所述杜仲雄花指杜仲(Eucommia ulmoides Oliver)雄株树花蕊。
本发明采用的原料为杜仲雄花干制品,指新鲜杜仲雄花或普通晒干杜仲雄花经干燥至水分含量不超过10%的一类原料。原料可进行粉碎预处理,也可不经过粉碎预处理。优选的,对杜仲雄花干制品进行粉碎,有利于活性物质的溶出。
步骤(1)中,通过控制料液比、提取温度以及原料含水量,综合实现较高的提取率。
优选的,所述杜仲雄花干制品的含水量≤10%,料液比为1g:40mL。
本发明采用的提取剂可以为含有剂溶剂的水溶液,也可以为纯水。优选的,所述有机溶剂为乙醇、甲醇或正丁醇,有机溶剂水溶液的体积比浓度为65%~80%。
优选的,浸提的温度为45~60℃,浸提的时间为20~30h。
优选的,浸提过程中结合超声处理,超声条件为:超声频率200~500kHz,超声强度5~15W/cm2,时间为1.5~3.0h,超声结束后静置。
步骤(2)中,利用减压蒸发去除有机溶剂,得到浓缩液,加入浓缩萃取液体积的5~15倍水充分复溶后,过滤分离得到提取液,再经冷冻干燥后得到杜仲雄花提取物。
由上述方法制备得到的杜仲雄花提取物的活性成分以车叶草苷、桃叶珊瑚苷、京尼平苷和京尼平苷酸为主。
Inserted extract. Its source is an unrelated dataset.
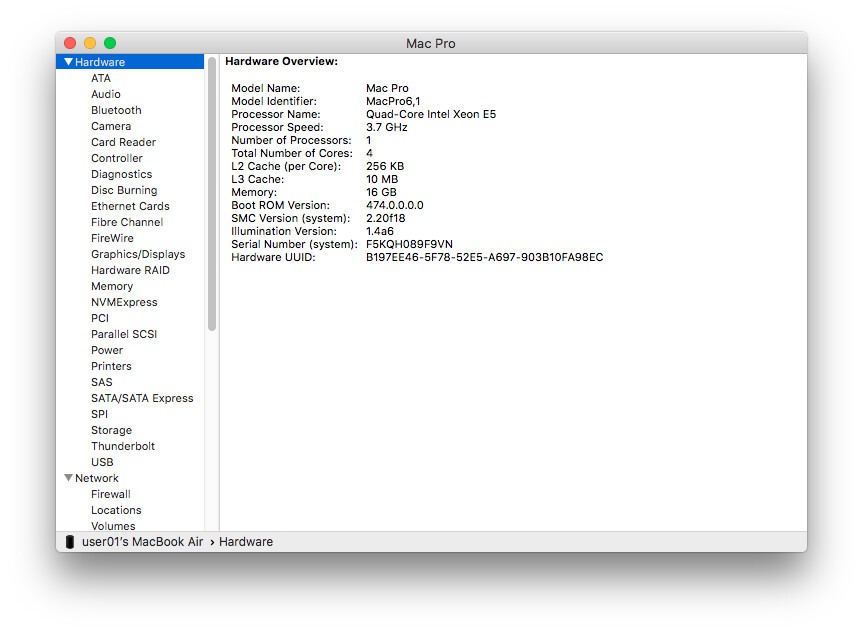
Task: Open the Thunderbolt category
Action: [x=123, y=446]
其中车叶草苷的重量含量为0.05%~5.0%;桃叶珊瑚苷的重量含量为0.05%~10.0%;京尼平苷的重量含量为0.1%~5.0%;京尼平苷酸的重量含量为0.1%~10.0%。考虑到杜仲雄花提取物及其主要活性成分环烯醚萜类化合物具有预防和缓解衰老相关肌肉功能障碍等抗肌肉衰老功效,因此可用于制备相关的食品和药品。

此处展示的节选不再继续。